Tips For Negotiating BudgetsPosted on 01
Liaising with potential clients is an art, especially when it comes to money. It takes a lot of practice to be able to gauge your client’s needs & budget (or lack of) and negotiate an outcome that both the client and yourself are satisfied with. Here are two tips that I’ve found extremely useful when negotiating pricing, allowing the best outcome for both parties.
How can you find out a potential client’s budget?
The best way to find out a potential client’s budget is to ask. Although you can ask “What is your budget?“, I’ve personally found that mentioning the ‘budget’ word can get a bit sticky & things can get a bit vague when negotiating prices so I’ve found asking “How much do you plan to dedicate to this project?“ a better approach.
It avoids the ‘budget’ word and allows the customer to think about how much they want to spend on their project. It also allows you to get a better idea of what they are willing to spend, versus your own set prices, putting you in a better position to negotiate. Of course not all clients know how much things cost or why, but it’s your role as a designer to educate the client on these matters as well.
When asked to lower your prices
Ok, so now you know your client’s ‘budget’, but their budget is (*surprise*) way below your fees. My advice here, is to stick to your guns and not reduce your price(s). Instead, sell the value of your work, explain what they will receive and why these are your prices.
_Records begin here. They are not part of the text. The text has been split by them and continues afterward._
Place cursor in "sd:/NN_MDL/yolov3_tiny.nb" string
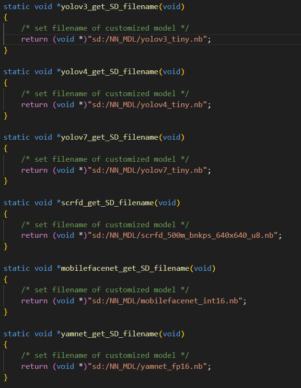Image resolution: width=301 pixels, height=388 pixels. pyautogui.click(x=149, y=39)
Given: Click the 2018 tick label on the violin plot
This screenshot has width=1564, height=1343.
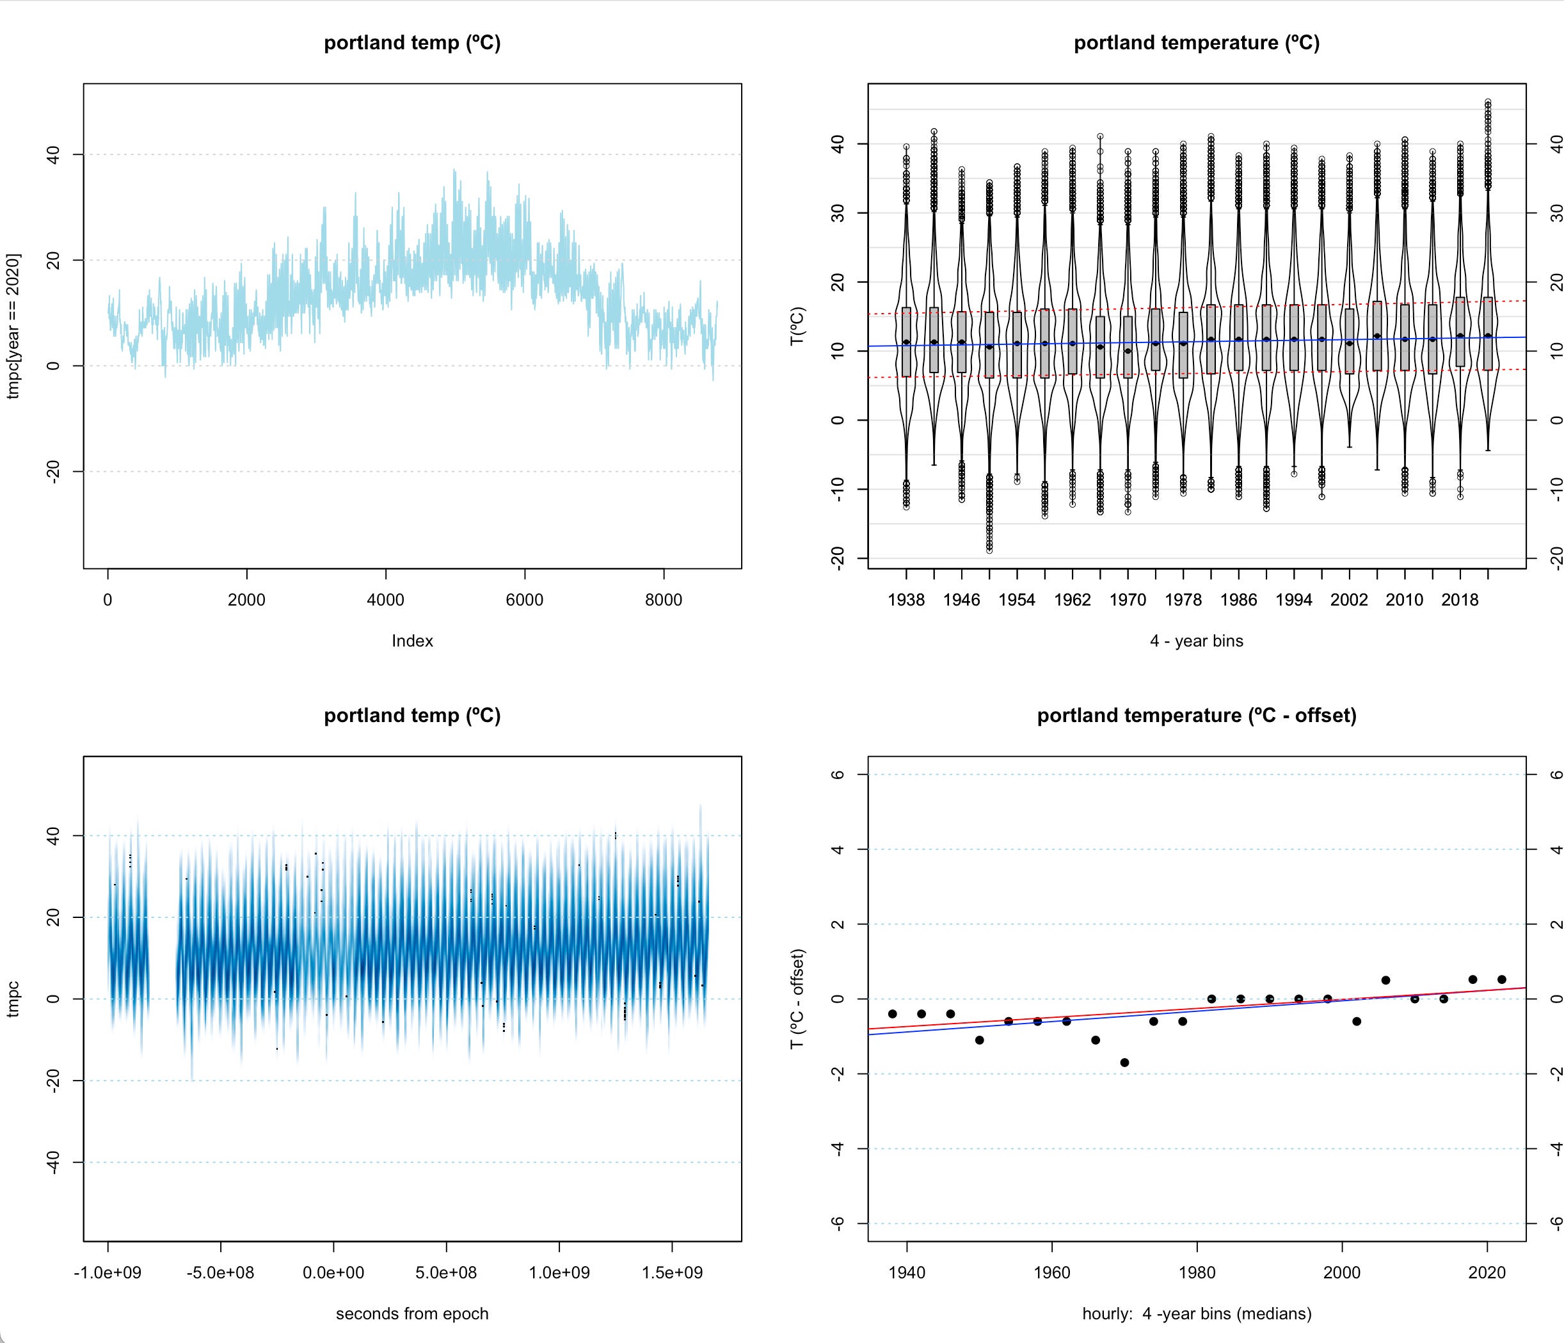Looking at the screenshot, I should (1459, 600).
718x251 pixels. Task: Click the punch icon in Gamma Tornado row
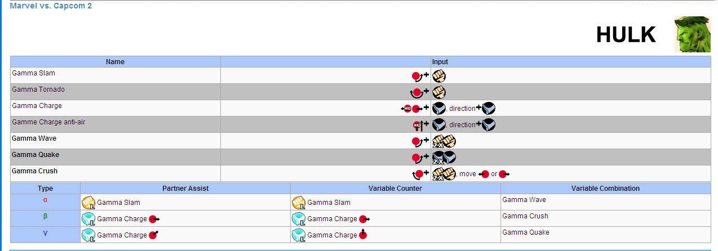coord(439,92)
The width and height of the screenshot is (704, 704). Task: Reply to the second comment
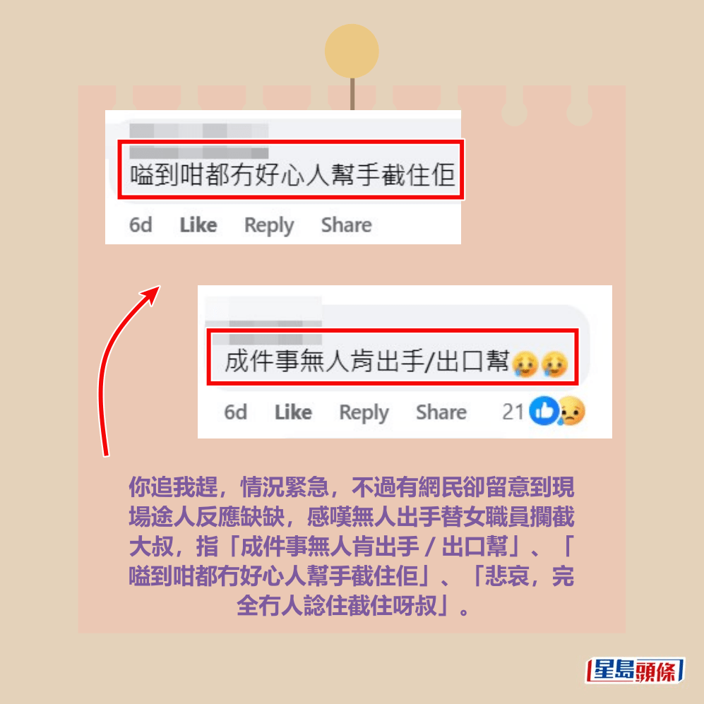point(364,413)
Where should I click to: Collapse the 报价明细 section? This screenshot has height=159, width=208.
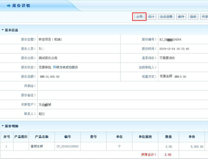[3, 126]
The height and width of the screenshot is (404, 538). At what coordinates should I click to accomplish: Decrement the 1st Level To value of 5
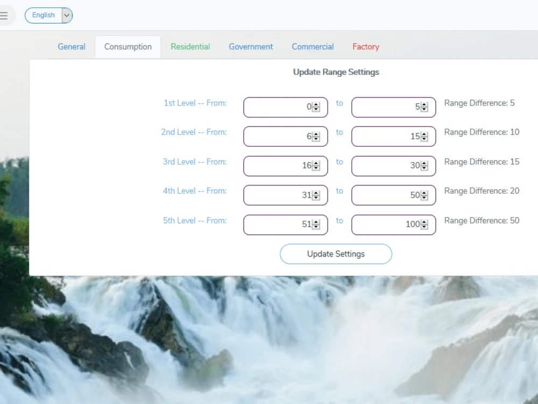[424, 109]
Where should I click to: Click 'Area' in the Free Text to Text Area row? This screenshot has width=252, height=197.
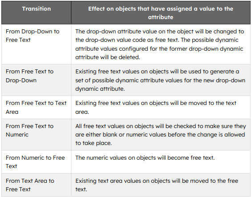tap(12, 112)
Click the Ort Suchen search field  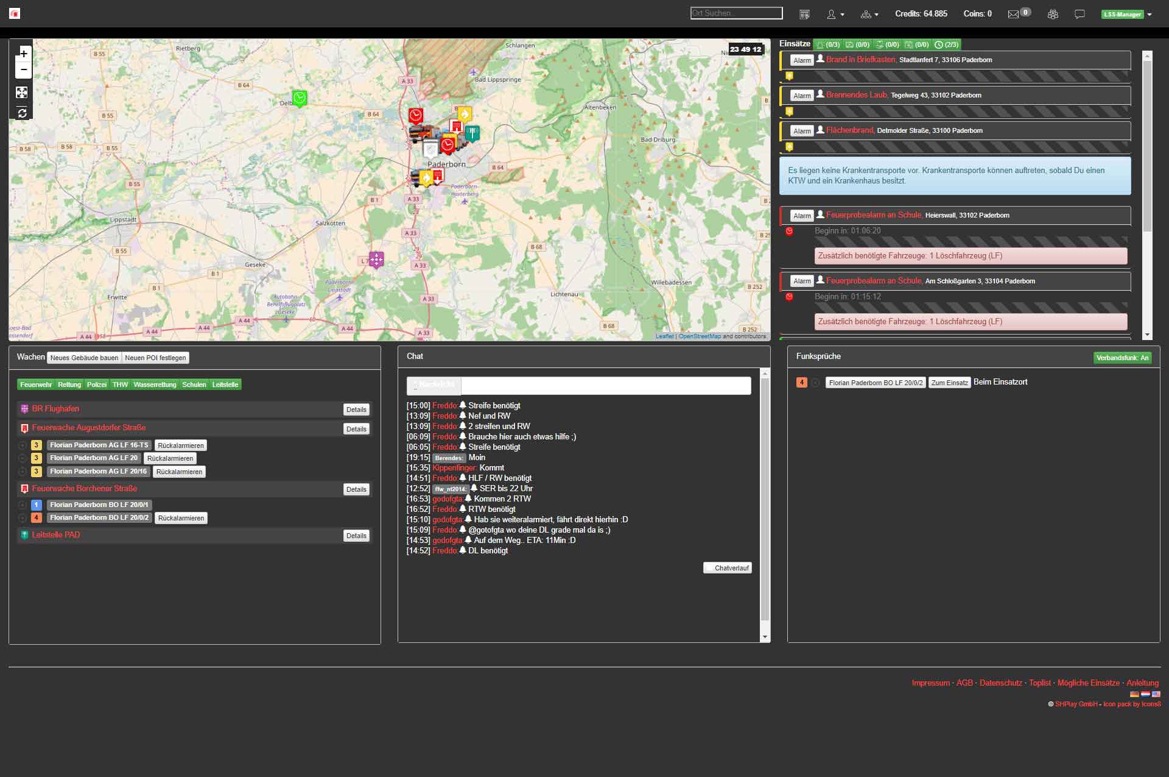736,13
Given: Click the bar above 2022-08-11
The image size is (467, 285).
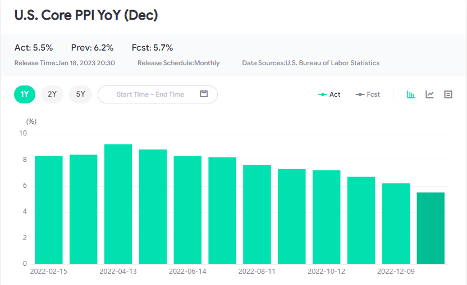Looking at the screenshot, I should (x=257, y=214).
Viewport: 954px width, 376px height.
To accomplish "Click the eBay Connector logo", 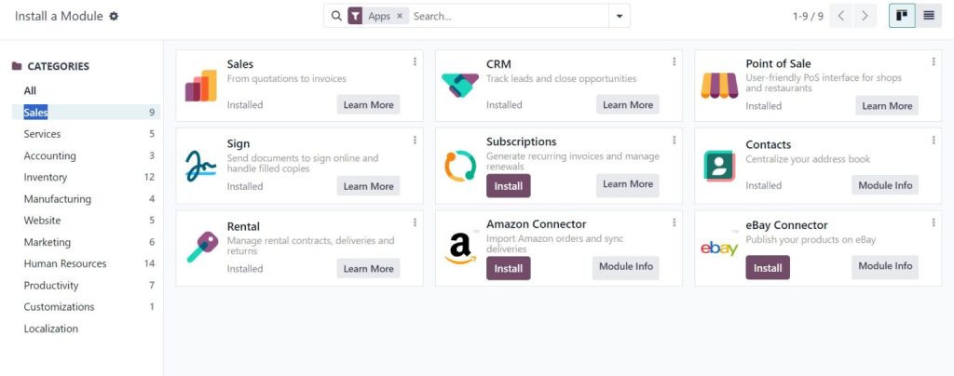I will point(719,248).
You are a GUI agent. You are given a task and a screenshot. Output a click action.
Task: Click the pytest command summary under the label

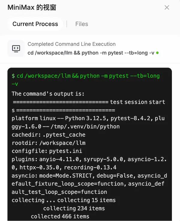[91, 53]
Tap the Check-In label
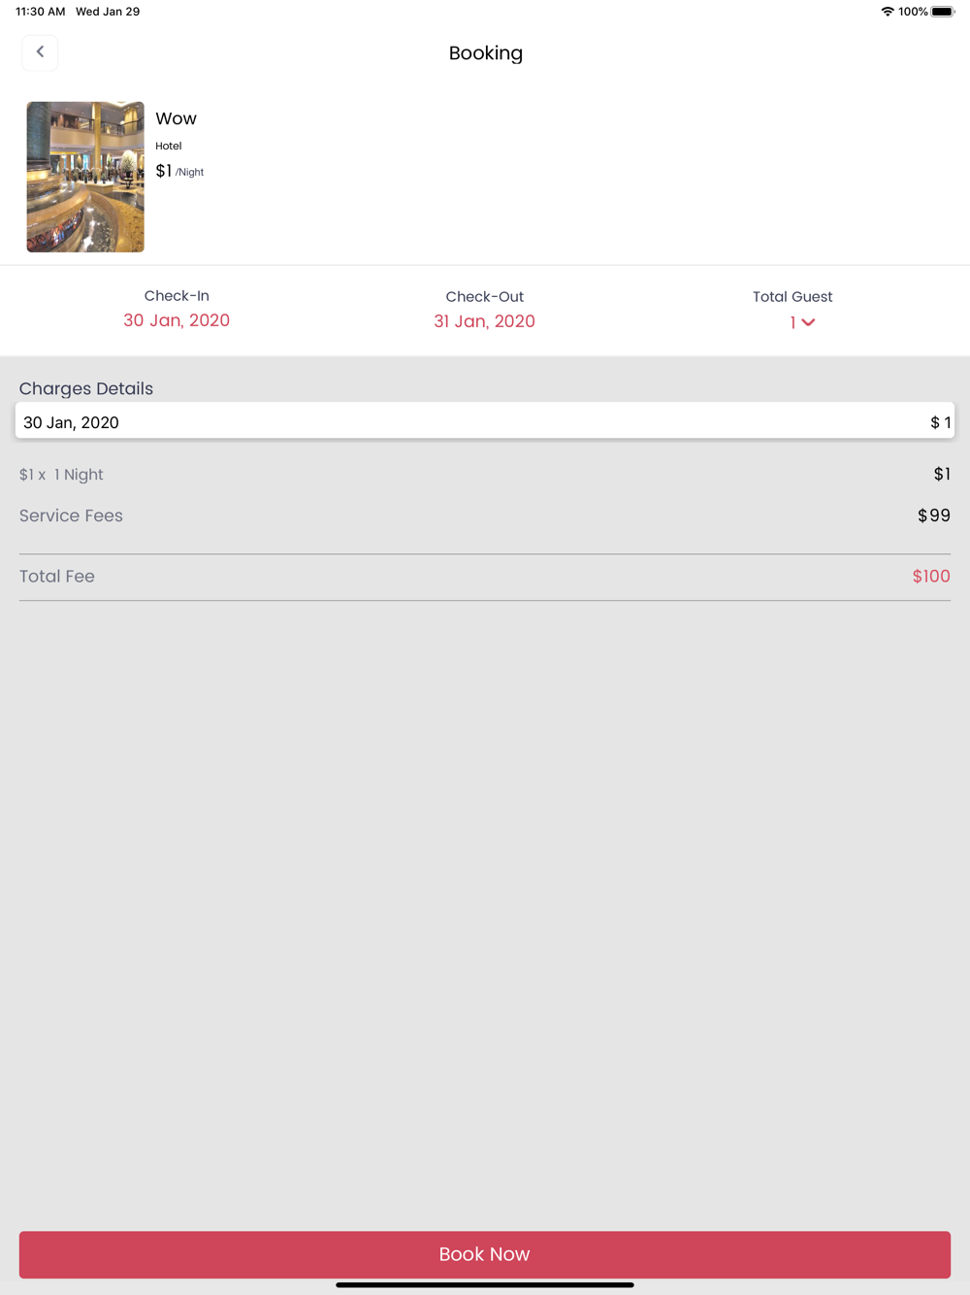This screenshot has height=1295, width=970. (x=177, y=296)
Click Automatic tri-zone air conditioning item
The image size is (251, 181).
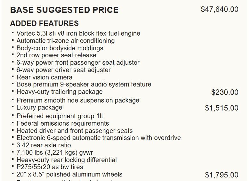pos(65,41)
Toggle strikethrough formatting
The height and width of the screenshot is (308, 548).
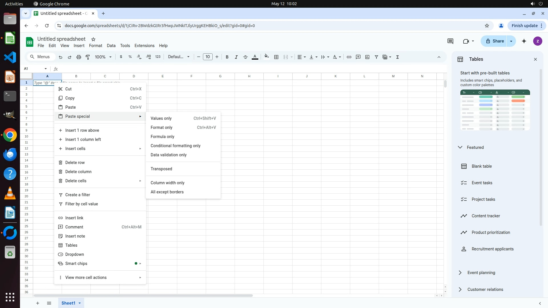tap(245, 57)
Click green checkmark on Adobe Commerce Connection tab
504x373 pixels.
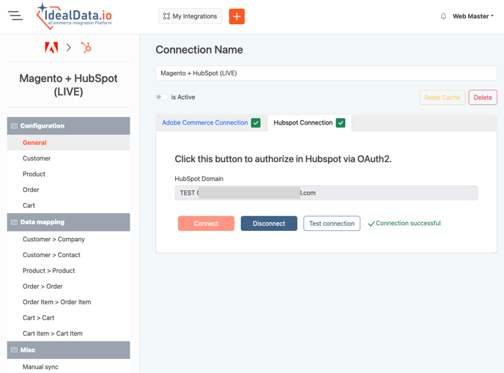click(x=256, y=123)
A handy phrase that I use when asked to lower the price is “As I can not lower the quality of my work, unfortunately I can not lower the prices.” Using this phrase shows that you are proud of the work you produce and want to produce the best quality of work possible. NB: See the Fast, Good, Cheap Pricing Method.
I guarantee to you, that in the long run, sticking to your guns is going to be more beneficial to you, your career and most importantly, your health as you will ultimately be working less, yet charging more.
For further tips on liaising with clients I recommend Jeremy Tuber’s book ‘Verbal Kung Fu‘ that I have previously reviewed on this blog.
Have you got any further tips for negotiating budgets?